------ Data for analysis ------

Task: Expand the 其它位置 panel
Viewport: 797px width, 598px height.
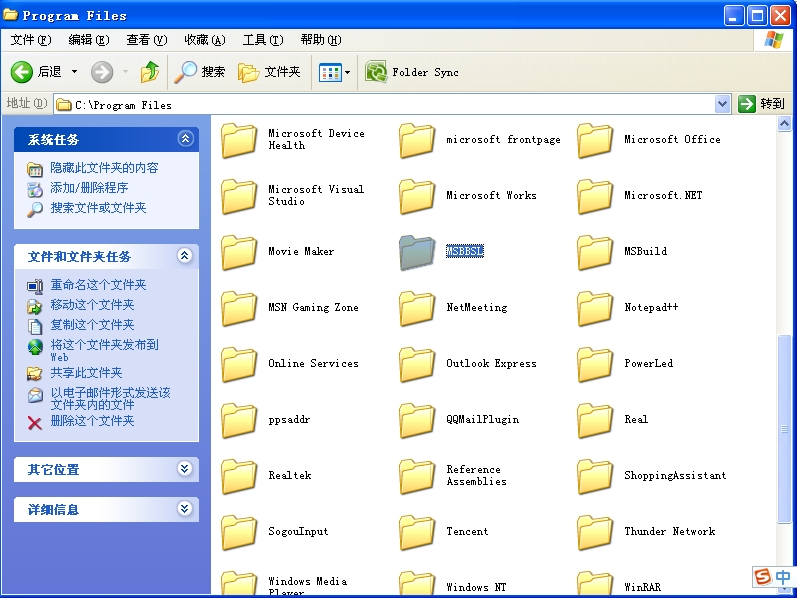Action: point(184,469)
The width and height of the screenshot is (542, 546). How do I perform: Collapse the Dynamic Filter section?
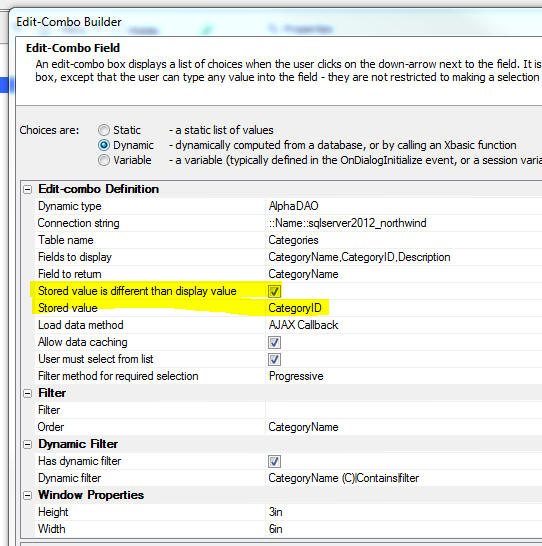click(28, 445)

------

Print every entry word for word; omit the pictures.

Answer section:
Task: Expand the 其它位置 panel
Viewport: 797px width, 598px height.
Action: point(184,469)
The width and height of the screenshot is (542, 546). How do I perform: Collapse the Dynamic Filter section?
click(28, 445)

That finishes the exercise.